A study recently published in Ecuador states the pandemic has exacerbated poverty in Ecuador enough to set the country back 10 years, and the contraction of the gross domestic product may take up to nine years to recover from. And the pandemic is not over yet.
Amid these figures, the paramount question is how children in Ecuador are doing.
Regarding schooling, teachers in the rural sector have called 2020 and 2021 lost years for the country's children and youth. With virtual classes but little access to internet or technology in these communities, kids’ studies simply took a back seat. According to UNICEF, 90,000 Ecuadorian students dropped out of the education system during the pandemic and six out of 10 say they are learning less.
Furthermore, access to educational and care systems previously connected children to food-assistance programs, which had been contributing, in part, to their nutrition. All this support has been lost.
Ecuador has Latin America’s second-highest percentage of chronic malnutrition in children under five. One in four children in Ecuador is malnourished and in the Indigenous population the figures are even higher, with as many as 62% of children undernourished in subdivisions like Guano, where there is a large Indigenous population.
These children have poorly balanced diets containing almost no fruits, vegetables, meat, fish, dairy or eggs, resulting in inadequate consumption of vitamins and protein. The paradox is these children are sons and daughters of farmers.
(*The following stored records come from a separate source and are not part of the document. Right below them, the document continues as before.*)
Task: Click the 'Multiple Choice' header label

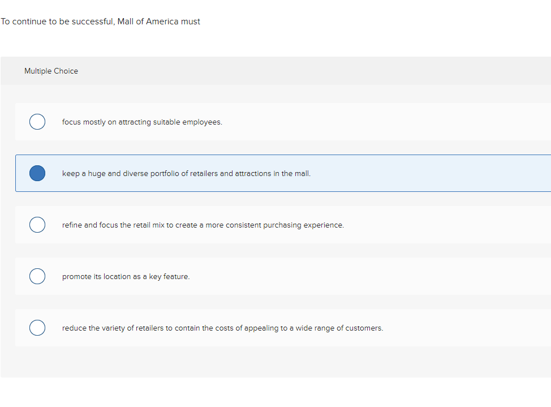Action: pos(51,71)
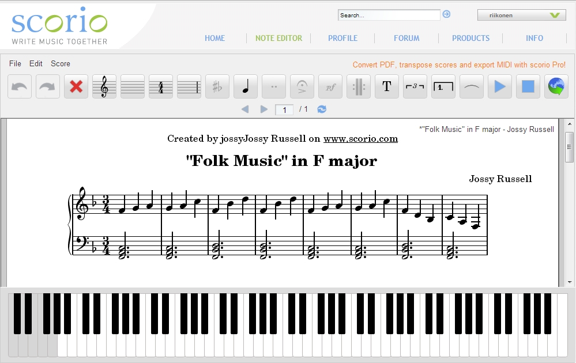Open the dynamics marking tool

tap(330, 86)
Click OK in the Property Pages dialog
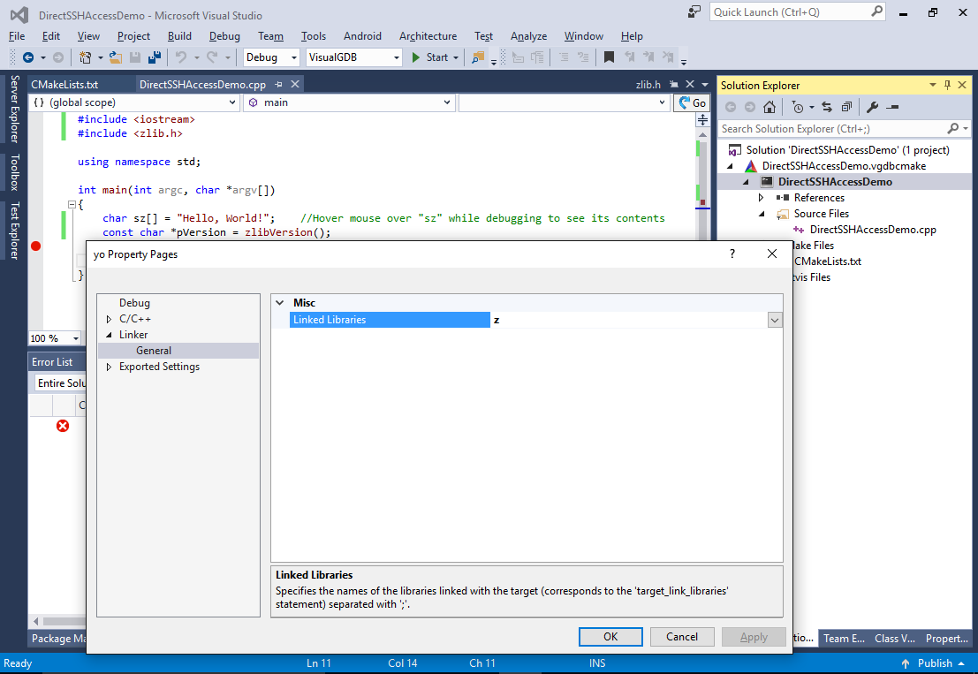The width and height of the screenshot is (978, 674). [610, 636]
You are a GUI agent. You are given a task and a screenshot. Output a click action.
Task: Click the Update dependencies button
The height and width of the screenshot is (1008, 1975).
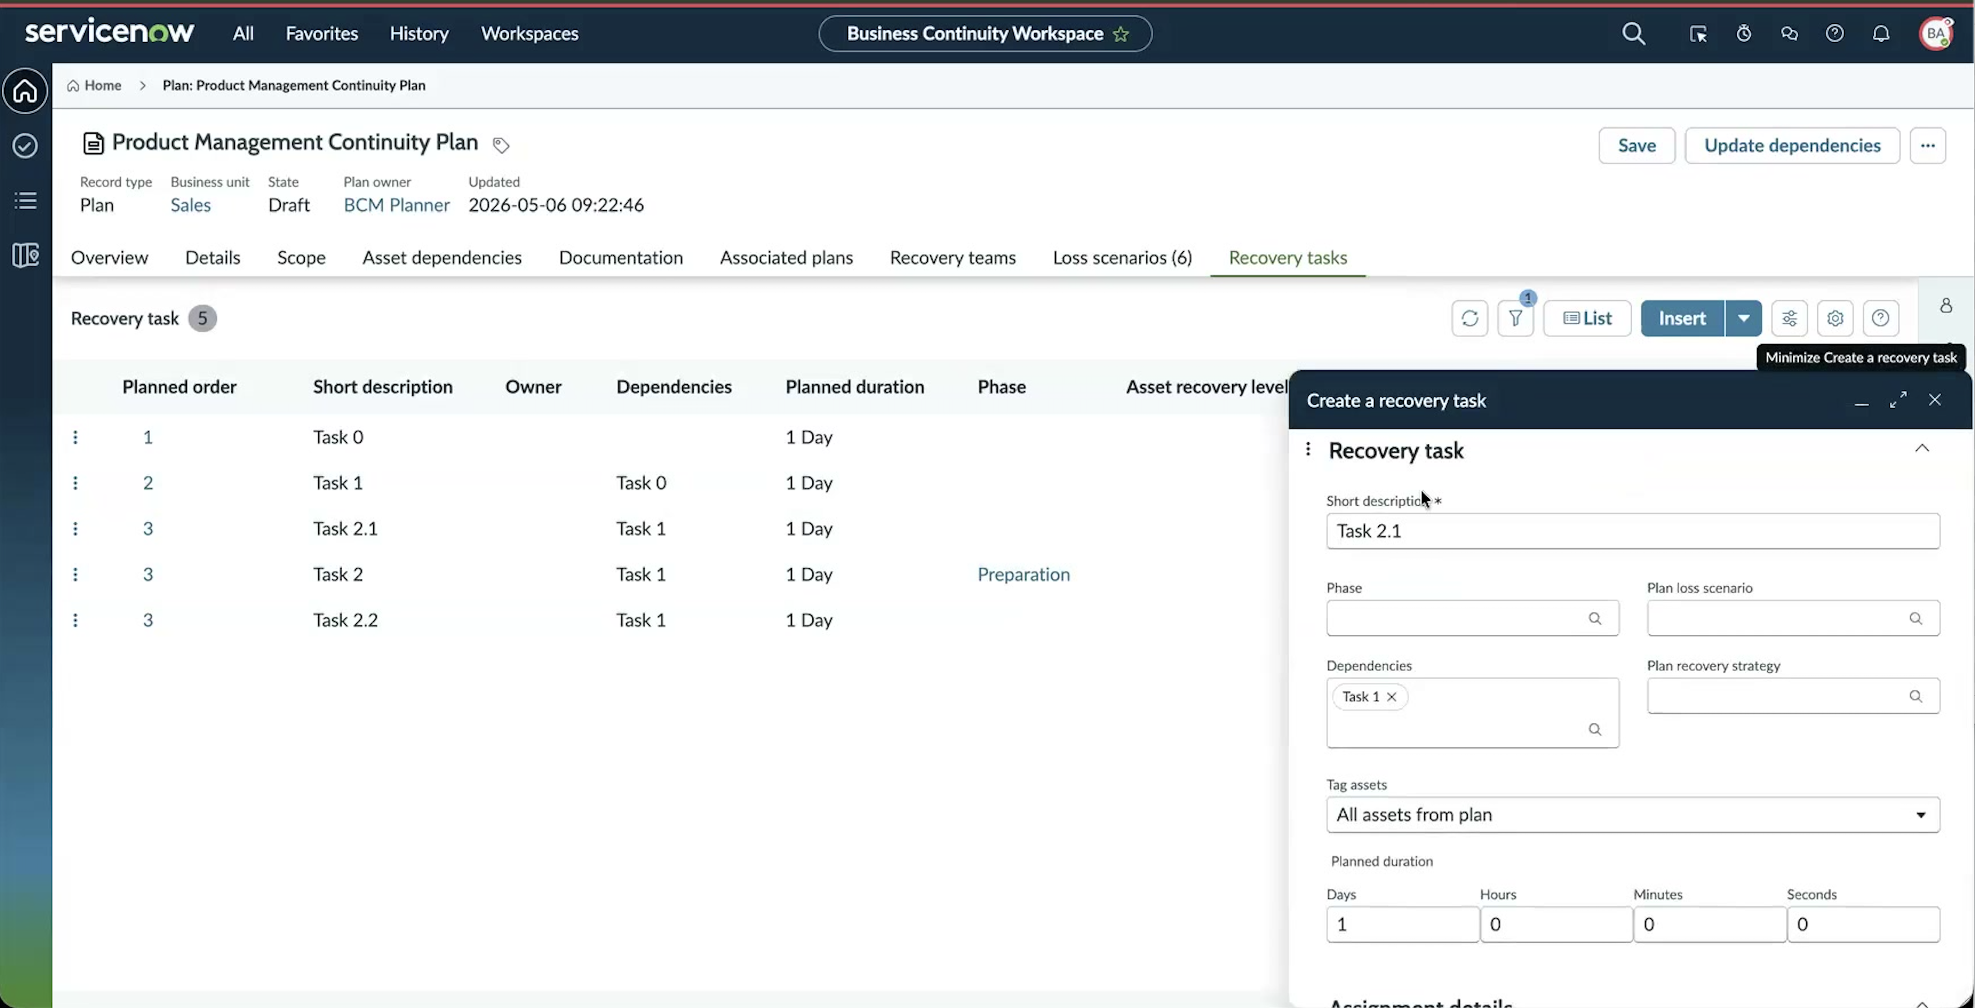[1792, 146]
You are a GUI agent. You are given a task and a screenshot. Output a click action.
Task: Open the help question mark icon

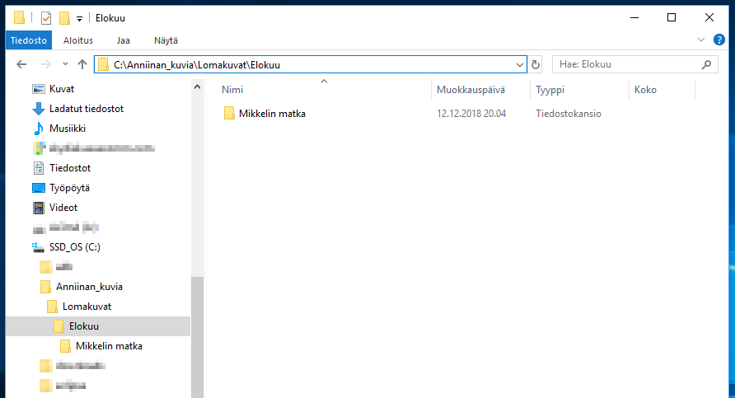[x=719, y=40]
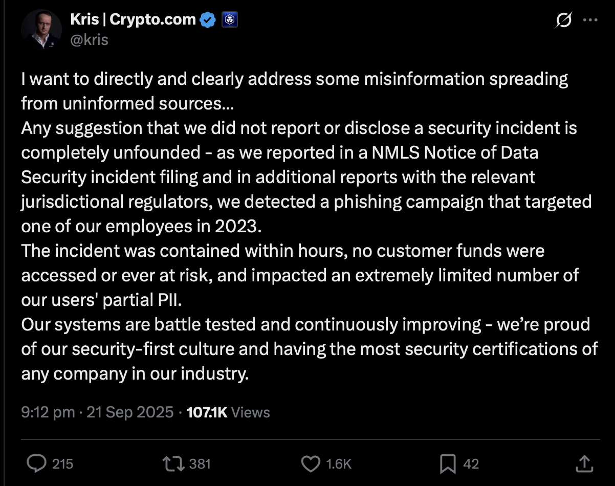Click the 381 reposts count

click(x=200, y=463)
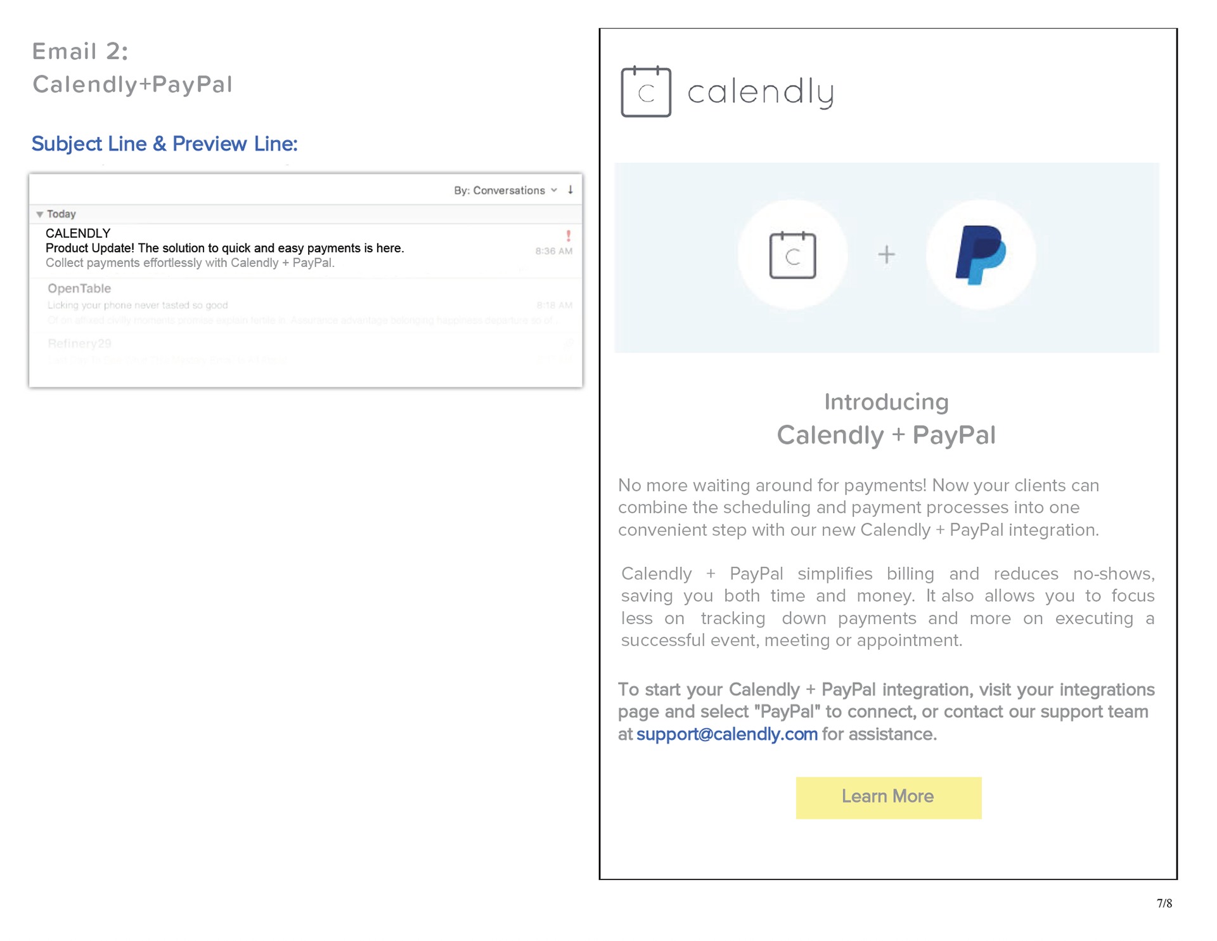Click the sort direction arrow beside Conversations
This screenshot has height=941, width=1217.
click(x=570, y=190)
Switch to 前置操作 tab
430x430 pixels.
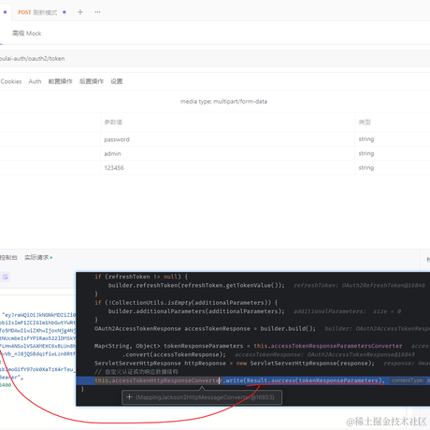click(60, 81)
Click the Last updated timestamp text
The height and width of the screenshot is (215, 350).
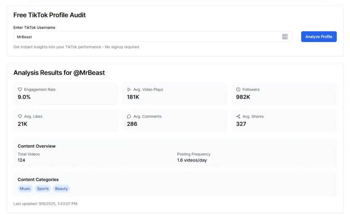coord(45,203)
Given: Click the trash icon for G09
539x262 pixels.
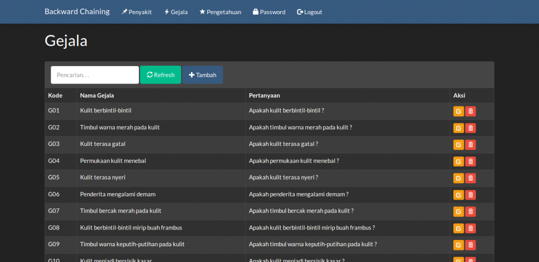Looking at the screenshot, I should tap(471, 245).
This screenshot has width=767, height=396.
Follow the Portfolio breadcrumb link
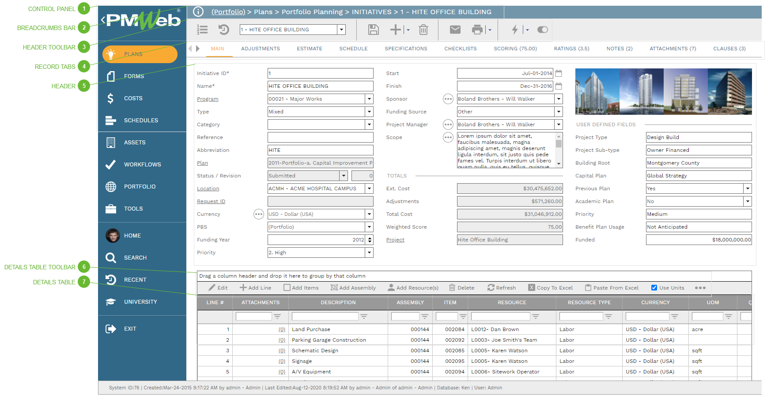[x=228, y=12]
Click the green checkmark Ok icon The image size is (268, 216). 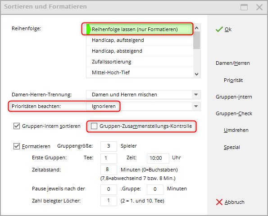[x=219, y=29]
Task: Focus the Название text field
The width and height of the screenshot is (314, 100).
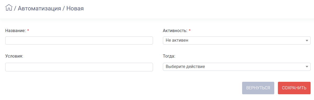Action: (79, 41)
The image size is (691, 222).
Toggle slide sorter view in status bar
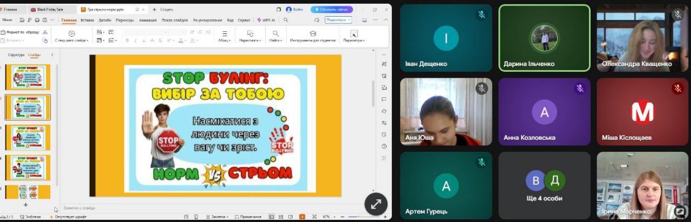click(280, 217)
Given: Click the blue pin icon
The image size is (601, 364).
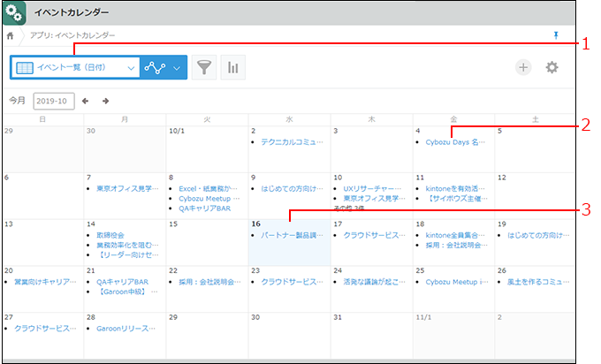Looking at the screenshot, I should pos(555,34).
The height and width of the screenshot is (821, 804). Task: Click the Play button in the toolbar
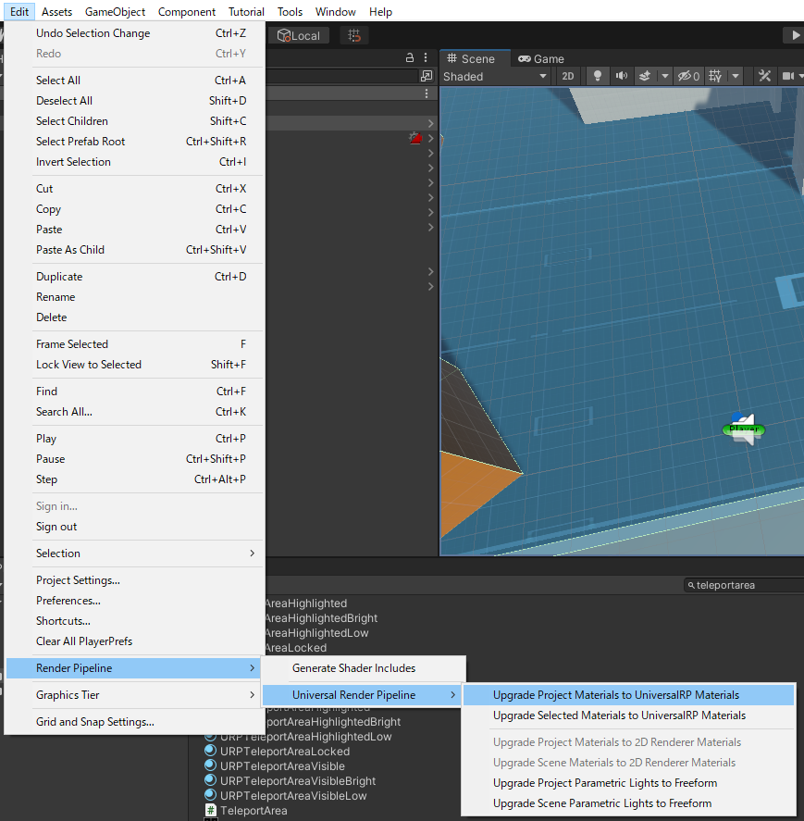tap(795, 34)
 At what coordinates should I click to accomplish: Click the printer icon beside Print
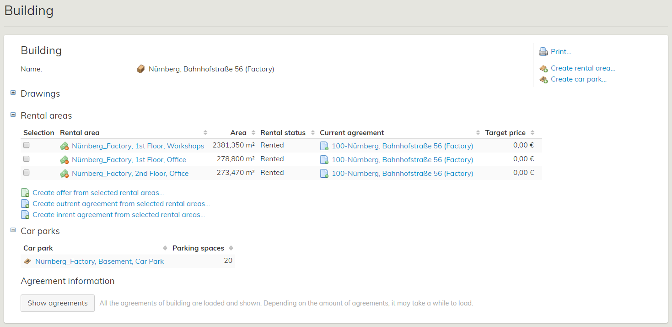[543, 52]
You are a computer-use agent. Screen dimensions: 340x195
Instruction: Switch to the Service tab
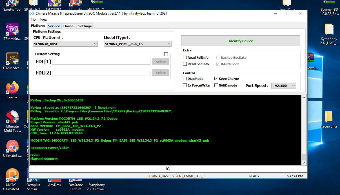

While the first three weeks of lockdown fueled an increase in sales, the economy’s contraction has since lowered demand and now, sales are three times lower than before the pandemic. Farmers supported by Heifer Ecuador report they currently earn 20 cents for a liter of milk, while the official price is 42 cents. They receive 19 cents for a pound of rice that will be sold in the city for 50 cents. And for a papaya, they receive 10 cents, while in the city it is sold at $2. The list goes on.
In short, smallholder family farming subsidizes the food consumed every day in this country, and the consequences are painful.
According to UNICEF, there have been 12 assistance programs in Ecuador since 1993 that have failed to change the rate of child malnutrition, which even increased between 2014 and 2018. This is excluding the consequences of the COVID-19 pandemic that have yet to be measured.
The national government has proposed for Ecuador to “grow without undernutrition,” a strategy seeking to lower chronic child malnutrition rates. But if this program does not consider smallholder family farming as food providers, it will only be one more assistance program. The problems of poverty and poor access to food cannot be solved without including farmers and their children.
Heifer Ecuador believes the best food supply is closest to home and, in our effort to alleviate hunger and poverty, we have partnered with the Undersecretariat of Smallholder Family Agriculture — an entity attached to Ecuador’s Ministry of Agriculture — to develop a model of purchasing smallholder produce to create baskets of fresh, healthy food for distribution to families in vulnerable situations.
So far, Heifer Ecuador and the Undersecretariat have delivered 790 nutritious baskets to communities in the provinces of Guayas and El Oro, with diverse food items sourced from local producer associations. Honey is provided by six mangrove associations. Vegetables, fruits and animal protein come from two associations in Azuay. Dairy products are purchased from two associations in El Oro.
Nearly 4,000 kits are expected to be delivered by December in provinces including Azuay, Manabí, Esmeraldas, Santa Elena, Cotopaxi and Pichincha, with more than 30 farmer organizations producing the food.
This scheme generates farm-family income and provides quality food for families in need, proving smallholder family farming can be the first ally in the fight against malnutrition. No successful food program to address this public health issue — amid so many other connected crises — can leave the farmers out.